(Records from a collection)
········

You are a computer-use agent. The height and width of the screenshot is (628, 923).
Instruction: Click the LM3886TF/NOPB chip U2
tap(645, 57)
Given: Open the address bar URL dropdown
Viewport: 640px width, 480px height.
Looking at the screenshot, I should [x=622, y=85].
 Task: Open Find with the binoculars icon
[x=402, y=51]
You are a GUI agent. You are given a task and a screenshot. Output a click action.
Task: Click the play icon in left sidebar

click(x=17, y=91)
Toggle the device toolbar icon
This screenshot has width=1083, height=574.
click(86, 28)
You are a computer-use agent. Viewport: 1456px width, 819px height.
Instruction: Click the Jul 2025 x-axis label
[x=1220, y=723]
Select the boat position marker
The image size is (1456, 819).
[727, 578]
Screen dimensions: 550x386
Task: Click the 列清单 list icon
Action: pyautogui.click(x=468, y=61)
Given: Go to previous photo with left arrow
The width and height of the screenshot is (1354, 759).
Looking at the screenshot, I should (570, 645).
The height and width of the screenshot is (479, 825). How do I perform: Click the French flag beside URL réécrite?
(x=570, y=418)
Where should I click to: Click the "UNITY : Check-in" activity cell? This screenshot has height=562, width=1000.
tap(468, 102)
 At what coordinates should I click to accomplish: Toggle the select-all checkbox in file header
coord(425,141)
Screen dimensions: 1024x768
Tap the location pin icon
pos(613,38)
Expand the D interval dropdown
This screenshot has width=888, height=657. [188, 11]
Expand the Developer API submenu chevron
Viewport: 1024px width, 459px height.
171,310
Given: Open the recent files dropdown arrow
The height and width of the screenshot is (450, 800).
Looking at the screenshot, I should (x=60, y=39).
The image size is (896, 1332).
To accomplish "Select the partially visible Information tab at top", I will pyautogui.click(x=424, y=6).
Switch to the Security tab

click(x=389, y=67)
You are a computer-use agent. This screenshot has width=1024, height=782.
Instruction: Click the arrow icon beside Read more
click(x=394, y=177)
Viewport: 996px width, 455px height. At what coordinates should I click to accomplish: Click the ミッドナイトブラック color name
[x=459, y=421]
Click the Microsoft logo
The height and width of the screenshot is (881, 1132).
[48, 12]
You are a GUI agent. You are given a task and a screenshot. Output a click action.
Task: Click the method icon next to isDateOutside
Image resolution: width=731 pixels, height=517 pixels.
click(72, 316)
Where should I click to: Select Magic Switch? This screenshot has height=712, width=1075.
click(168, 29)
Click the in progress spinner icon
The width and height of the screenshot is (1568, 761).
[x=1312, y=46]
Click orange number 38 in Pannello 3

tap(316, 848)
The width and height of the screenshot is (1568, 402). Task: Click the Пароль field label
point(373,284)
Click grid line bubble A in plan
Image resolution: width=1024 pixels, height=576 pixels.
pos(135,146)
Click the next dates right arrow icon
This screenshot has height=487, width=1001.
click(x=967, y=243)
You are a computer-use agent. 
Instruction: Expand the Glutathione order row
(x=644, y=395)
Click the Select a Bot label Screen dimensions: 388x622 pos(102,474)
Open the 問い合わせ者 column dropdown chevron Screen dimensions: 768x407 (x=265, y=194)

········

### INSTRUCTIONS FOR THE TASK
Please copy the material word for word, starting at the line containing "You are a computer-use agent. This" and continuing through the end of the material.

### REPLY
You are a computer-use agent. This screenshot has width=1024, height=782.
Instruction: Click the arrow icon beside Read more
click(x=394, y=177)
Viewport: 996px width, 455px height. At what coordinates should I click to accomplish: Click the ミッドナイトブラック color name
[x=459, y=421]
Click the Microsoft logo
The height and width of the screenshot is (881, 1132).
[48, 12]
You are a GUI agent. You are given a task and a screenshot. Output a click action.
Task: Click the method icon next to isDateOutside
Image resolution: width=731 pixels, height=517 pixels.
click(72, 316)
Where should I click to: Select Magic Switch? This screenshot has height=712, width=1075.
click(168, 29)
Click the in progress spinner icon
The width and height of the screenshot is (1568, 761).
[x=1312, y=46]
Click orange number 38 in Pannello 3

tap(316, 848)
The width and height of the screenshot is (1568, 402). Task: Click the Пароль field label
point(373,284)
Click grid line bubble A in plan
Image resolution: width=1024 pixels, height=576 pixels.
pos(135,146)
Click the next dates right arrow icon
This screenshot has height=487, width=1001.
click(x=967, y=243)
You are a computer-use agent. 
Instruction: Expand the Glutathione order row
(x=644, y=395)
Click the Select a Bot label Screen dimensions: 388x622 pos(102,474)
Open the 問い合わせ者 column dropdown chevron Screen dimensions: 768x407 (x=265, y=194)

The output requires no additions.